There are two kinds of latching relays:
  • ·         An electrically latched relay is a standard relay with one of its own contacts wired into its coil circuit. An external switch initially turns the relay on, then it is kept on by its own contact. An external reset switch interrupts power to the relay, which turns it off.
  • ·         bistable, or mechanically latched relay typically has two internal coils and an internal latch mechanism.
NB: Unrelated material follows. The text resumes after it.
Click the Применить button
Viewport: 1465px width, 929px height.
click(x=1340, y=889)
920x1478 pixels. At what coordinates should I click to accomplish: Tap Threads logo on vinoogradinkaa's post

Energizing one coil 'sets' the contacts in oneposition, and the contacts stay in that position until the 'reset' coil is energized.



 This is video for make you understand about Latching Relays:

http://www.youtube.com/watch?v=n7SuHDmuVUk

AC Generators

A generator consists of some magnets and a wire (usually a very long one that's wrapped to form several coils and known as an armature). A steam engine or some other outside source of motion moves the wire or armature through the magnetic field created by themagnets. a loop of wire is spinning within a magnetic field. Because it is always moving through the field, a current is sustained. A.C. generators or alternators (as they are usually called) operate on the same fundamental principles of electromagnetic induction as D.C. generators.

Alternating voltage may be generated by rotating a coil in the magnetic field or by rotating a magnetic field within a stationary coil.  But, because the loop is spinning, it's moving across the field first in one direction and then in the other, which means that the flow of electrons keeps changing. Because the electrons flow first in one direction and in the other, the generator produces an alternating current.

Advantages of AC Generator

  • A D/C generator must produce voltage at the level at which it will be used. A/C has the advantage of allowing you to convert the current to a different voltage using a transformer. Transformers work with A/C only, not D/C
  • A/C has the advantage of traveling over long distances with less loss of power than D/C. Transforming the current to a high voltage reduces the current, which in turn reduces power loss. This can be seen from the formula P=R*I-squared, where P is power loss due to resistance, R is resistance, and I is current. Because I is squared in the power formula, decreasing I a little (by increasing the voltage) decreases the power loss a lot.
  • A safety-related disadvantage of A/C is the increased danger of electric shock due to the use of higher voltage for long-distance transmission. This is why long-distance transmissions use power lines kept high up off the ground.